Deploying AI for Near Real-Time Engineering Decisions

Abstract: AI is introducing new frontiers in engineering and science. A fleet of cars can be monitored in real time and problems can be diagnosed before they happen. Smart medical devices and diagnostics can help save lives. However, there are many complexities associated with acquiring and managing engineering data, training predictive models, and deploying these models to be used in near real-time. This talk will discuss these complexities in the context of building a system to perform streaming predictions on sensor data.

First, you must have failure data to train a good model, but don’t want to break equipment for the sake of building a data set! Instead, physical simulations can be used to create large, synthetic data sets with various failure conditions to train a machine learning model. These systems also involve high-frequency data from many sensors and components, reporting at different times. The data must be time-aligned to apply calculations, which makes it difficult to design a streaming architecture. These challenges can be addressed through a stream processing framework that incorporates time-windowing and manages out-of-order data with Apache Kafka. The sensor data must then be synchronized for further signal processing before being passed to a machine learning model.

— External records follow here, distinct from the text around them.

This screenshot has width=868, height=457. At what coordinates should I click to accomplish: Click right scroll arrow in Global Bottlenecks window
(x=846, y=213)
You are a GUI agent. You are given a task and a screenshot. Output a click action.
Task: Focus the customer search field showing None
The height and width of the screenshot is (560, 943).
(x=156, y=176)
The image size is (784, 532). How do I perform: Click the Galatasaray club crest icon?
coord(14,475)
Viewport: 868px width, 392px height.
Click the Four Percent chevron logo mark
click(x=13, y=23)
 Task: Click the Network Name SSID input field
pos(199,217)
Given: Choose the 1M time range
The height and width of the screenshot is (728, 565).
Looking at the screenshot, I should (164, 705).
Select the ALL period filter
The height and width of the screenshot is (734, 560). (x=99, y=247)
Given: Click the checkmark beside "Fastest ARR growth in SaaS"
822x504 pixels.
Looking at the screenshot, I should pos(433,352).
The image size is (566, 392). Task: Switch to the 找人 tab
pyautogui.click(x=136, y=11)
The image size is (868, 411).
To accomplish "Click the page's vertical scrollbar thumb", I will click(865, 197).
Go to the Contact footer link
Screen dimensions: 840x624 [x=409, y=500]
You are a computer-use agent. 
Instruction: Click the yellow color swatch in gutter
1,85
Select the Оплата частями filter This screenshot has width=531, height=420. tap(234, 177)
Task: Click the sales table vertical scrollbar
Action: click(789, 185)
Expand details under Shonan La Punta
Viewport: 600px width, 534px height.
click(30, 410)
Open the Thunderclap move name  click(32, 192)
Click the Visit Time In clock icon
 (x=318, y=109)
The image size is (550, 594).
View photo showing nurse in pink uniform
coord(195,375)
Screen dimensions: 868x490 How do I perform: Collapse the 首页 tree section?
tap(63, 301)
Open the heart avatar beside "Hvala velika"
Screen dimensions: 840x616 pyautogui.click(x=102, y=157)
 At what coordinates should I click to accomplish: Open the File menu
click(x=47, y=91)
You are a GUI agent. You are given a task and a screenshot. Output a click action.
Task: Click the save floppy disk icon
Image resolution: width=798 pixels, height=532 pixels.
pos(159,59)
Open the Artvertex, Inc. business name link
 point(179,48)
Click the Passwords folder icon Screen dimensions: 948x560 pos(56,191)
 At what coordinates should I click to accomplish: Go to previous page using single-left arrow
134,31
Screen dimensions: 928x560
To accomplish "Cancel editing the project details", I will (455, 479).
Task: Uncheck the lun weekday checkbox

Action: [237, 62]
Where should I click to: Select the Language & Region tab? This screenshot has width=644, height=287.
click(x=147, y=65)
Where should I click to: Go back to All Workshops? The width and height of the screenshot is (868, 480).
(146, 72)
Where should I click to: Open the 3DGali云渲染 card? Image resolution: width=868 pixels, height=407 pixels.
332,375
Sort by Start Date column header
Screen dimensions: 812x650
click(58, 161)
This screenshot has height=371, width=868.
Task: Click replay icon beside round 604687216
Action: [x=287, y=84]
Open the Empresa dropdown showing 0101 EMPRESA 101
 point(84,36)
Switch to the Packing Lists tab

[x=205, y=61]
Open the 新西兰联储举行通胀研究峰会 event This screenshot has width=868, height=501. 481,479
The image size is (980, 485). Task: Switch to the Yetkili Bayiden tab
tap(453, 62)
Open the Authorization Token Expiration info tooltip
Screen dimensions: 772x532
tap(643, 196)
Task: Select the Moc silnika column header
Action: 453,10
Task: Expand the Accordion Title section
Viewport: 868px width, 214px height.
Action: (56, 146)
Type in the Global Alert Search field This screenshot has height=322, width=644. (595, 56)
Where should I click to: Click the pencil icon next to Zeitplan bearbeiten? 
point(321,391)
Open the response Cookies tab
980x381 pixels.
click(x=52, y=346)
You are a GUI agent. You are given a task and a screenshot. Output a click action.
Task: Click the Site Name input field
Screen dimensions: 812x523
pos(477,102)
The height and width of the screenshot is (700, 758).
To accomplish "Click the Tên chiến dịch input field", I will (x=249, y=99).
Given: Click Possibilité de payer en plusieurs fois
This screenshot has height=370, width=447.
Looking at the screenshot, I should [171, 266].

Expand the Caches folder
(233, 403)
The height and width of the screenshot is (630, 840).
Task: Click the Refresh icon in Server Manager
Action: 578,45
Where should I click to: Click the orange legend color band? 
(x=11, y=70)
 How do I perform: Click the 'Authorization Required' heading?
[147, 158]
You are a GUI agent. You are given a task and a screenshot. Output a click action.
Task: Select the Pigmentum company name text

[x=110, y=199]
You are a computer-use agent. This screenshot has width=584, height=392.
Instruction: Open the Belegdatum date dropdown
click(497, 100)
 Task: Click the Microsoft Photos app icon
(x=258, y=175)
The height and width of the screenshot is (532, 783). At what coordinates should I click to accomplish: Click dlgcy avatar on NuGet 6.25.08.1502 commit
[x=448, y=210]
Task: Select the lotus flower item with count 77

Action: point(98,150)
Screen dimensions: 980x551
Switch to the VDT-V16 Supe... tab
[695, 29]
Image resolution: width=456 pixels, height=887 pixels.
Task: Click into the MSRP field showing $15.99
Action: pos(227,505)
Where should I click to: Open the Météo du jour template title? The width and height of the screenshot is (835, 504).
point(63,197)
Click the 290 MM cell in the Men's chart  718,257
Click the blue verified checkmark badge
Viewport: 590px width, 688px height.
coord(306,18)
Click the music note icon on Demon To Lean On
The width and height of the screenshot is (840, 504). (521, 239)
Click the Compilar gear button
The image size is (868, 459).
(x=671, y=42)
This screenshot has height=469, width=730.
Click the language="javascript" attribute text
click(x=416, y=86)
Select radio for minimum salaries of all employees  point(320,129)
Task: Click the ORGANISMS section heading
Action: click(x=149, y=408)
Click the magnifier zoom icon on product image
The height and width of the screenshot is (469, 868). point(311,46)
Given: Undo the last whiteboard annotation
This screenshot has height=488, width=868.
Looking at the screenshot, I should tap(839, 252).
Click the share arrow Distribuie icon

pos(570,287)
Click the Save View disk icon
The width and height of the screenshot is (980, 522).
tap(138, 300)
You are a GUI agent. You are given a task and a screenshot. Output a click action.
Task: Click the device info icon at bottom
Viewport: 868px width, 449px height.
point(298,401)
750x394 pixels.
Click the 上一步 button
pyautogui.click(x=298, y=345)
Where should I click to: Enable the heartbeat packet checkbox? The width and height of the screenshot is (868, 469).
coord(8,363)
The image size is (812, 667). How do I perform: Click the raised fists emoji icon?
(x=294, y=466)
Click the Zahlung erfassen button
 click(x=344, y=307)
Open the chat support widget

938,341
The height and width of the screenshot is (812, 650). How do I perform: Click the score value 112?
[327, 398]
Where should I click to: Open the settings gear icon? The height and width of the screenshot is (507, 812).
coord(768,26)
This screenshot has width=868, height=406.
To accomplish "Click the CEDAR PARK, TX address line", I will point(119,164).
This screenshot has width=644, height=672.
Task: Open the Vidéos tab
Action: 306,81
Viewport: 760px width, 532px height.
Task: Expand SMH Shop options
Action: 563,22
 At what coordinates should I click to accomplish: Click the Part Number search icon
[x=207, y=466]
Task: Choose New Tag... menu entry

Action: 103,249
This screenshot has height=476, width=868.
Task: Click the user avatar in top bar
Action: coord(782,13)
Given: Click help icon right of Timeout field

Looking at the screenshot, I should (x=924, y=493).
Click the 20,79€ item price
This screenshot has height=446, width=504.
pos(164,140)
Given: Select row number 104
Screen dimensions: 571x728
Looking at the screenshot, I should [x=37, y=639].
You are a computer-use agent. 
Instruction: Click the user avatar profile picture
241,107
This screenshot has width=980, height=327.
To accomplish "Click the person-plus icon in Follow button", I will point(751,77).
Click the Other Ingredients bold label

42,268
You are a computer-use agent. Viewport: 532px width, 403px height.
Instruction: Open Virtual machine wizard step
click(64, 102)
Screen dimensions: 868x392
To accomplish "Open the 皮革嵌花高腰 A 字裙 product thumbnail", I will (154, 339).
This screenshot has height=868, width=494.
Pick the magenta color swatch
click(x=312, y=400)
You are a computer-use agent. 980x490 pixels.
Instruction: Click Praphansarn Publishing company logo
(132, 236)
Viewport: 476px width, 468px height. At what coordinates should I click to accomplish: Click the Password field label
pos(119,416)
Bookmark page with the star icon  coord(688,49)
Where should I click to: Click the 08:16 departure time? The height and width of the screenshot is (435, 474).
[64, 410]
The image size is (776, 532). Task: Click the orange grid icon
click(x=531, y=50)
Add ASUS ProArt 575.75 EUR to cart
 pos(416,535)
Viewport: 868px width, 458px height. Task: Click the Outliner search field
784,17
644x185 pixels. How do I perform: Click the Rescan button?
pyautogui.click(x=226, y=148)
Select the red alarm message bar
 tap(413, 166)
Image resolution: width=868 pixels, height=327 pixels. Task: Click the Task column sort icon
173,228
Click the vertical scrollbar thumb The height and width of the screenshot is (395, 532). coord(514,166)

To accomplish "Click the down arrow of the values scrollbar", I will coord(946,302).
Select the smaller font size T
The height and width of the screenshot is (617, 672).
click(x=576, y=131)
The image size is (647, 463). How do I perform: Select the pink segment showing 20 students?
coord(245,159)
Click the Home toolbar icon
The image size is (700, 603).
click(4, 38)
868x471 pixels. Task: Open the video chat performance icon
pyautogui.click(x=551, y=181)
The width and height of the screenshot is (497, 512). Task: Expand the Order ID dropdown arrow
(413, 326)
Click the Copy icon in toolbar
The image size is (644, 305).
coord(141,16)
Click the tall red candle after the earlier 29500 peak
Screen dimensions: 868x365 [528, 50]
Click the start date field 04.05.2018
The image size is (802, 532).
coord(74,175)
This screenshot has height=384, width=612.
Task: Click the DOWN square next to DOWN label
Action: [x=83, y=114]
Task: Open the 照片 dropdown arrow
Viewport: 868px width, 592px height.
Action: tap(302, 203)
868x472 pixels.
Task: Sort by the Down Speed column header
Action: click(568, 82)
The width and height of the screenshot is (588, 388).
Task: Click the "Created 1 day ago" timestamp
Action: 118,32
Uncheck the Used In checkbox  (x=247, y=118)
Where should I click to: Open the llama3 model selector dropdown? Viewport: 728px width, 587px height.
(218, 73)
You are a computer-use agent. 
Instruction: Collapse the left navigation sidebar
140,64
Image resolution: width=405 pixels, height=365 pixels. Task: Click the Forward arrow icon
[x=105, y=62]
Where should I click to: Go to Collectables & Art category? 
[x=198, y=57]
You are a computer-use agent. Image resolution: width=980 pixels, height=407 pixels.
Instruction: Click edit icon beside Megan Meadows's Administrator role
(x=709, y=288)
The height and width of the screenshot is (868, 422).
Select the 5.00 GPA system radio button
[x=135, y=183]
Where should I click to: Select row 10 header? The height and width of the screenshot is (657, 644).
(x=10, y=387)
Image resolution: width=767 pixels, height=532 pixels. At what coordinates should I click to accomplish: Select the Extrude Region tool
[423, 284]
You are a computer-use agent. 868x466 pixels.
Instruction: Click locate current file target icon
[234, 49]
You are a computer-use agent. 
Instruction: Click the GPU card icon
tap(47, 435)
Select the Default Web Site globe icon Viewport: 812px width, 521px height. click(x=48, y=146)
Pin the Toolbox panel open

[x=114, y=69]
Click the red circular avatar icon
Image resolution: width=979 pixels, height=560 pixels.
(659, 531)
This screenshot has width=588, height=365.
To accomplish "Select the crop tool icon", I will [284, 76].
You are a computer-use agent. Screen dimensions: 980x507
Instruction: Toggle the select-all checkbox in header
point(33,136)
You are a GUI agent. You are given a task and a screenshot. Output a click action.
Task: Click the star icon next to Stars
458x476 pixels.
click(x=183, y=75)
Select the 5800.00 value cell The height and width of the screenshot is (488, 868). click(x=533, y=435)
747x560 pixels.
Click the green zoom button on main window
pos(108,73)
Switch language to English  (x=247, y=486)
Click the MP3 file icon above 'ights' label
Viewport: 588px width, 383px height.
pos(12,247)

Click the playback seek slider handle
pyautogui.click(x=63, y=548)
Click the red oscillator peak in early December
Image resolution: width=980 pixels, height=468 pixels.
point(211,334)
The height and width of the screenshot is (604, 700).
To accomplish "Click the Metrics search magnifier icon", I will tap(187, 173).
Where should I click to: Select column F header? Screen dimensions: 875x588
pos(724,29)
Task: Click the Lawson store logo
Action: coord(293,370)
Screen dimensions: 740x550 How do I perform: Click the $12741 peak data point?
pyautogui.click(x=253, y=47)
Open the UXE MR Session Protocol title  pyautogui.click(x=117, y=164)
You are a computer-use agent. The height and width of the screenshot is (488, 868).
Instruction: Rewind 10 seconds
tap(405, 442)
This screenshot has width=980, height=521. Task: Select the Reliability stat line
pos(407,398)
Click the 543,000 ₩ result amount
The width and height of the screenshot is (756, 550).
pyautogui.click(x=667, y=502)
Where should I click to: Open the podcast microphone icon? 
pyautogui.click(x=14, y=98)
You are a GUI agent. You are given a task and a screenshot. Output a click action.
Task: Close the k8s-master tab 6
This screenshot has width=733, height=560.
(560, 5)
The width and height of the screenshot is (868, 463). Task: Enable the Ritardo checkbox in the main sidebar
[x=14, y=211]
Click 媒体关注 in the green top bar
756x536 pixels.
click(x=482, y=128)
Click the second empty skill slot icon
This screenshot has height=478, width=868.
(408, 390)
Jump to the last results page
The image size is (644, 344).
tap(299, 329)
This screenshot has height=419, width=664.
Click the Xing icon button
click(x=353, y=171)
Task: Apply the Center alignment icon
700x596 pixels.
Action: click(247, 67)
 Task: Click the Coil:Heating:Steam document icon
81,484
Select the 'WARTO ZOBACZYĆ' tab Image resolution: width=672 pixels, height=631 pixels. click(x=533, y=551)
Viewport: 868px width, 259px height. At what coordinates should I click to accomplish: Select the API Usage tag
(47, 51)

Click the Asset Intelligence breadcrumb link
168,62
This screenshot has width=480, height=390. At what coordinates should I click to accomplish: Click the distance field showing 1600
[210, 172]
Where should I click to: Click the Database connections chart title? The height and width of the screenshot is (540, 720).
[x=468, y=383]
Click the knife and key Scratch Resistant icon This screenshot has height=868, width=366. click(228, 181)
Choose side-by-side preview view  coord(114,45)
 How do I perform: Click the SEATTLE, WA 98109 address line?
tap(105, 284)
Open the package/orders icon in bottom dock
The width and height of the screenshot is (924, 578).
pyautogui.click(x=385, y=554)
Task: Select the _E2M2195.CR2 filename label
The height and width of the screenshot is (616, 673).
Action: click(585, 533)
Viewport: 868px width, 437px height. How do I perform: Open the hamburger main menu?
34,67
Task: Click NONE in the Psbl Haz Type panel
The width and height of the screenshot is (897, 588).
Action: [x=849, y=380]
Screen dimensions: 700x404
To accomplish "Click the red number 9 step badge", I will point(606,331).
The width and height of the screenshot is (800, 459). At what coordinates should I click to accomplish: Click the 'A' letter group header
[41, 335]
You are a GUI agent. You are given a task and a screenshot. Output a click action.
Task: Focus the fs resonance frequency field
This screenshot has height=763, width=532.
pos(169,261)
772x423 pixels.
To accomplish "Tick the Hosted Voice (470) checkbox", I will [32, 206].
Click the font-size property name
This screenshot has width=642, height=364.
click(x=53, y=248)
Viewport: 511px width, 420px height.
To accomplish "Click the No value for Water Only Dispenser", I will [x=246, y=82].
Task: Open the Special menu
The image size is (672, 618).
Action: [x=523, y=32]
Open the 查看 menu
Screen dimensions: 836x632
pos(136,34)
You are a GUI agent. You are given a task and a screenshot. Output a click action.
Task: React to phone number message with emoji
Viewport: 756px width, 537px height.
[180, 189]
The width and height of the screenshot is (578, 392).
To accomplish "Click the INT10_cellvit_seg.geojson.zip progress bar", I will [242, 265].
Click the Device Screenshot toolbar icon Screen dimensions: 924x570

This session will focus on building a system to address these challenges using MATLAB, Simulink, Python, Apache Kafka, and Microsoft Azure. We will start with a physical model and walk through the process of generating sensor data, performing signal processing and managing time, and developing and deploying a machine learning model for streaming data.

Bio: Heather Gorr holds a Ph.D. in Materials Science Engineering from the University of Pittsburgh and a Masters and Bachelors of Science in Physics from Penn State University. Since 2013, she has supported MATLAB users in the areas of mathematics, data science, deep learning, and application deployment. Prior to joining MathWorks, she was a Research Fellow, focused on machine learning for prediction of fluid concentrations.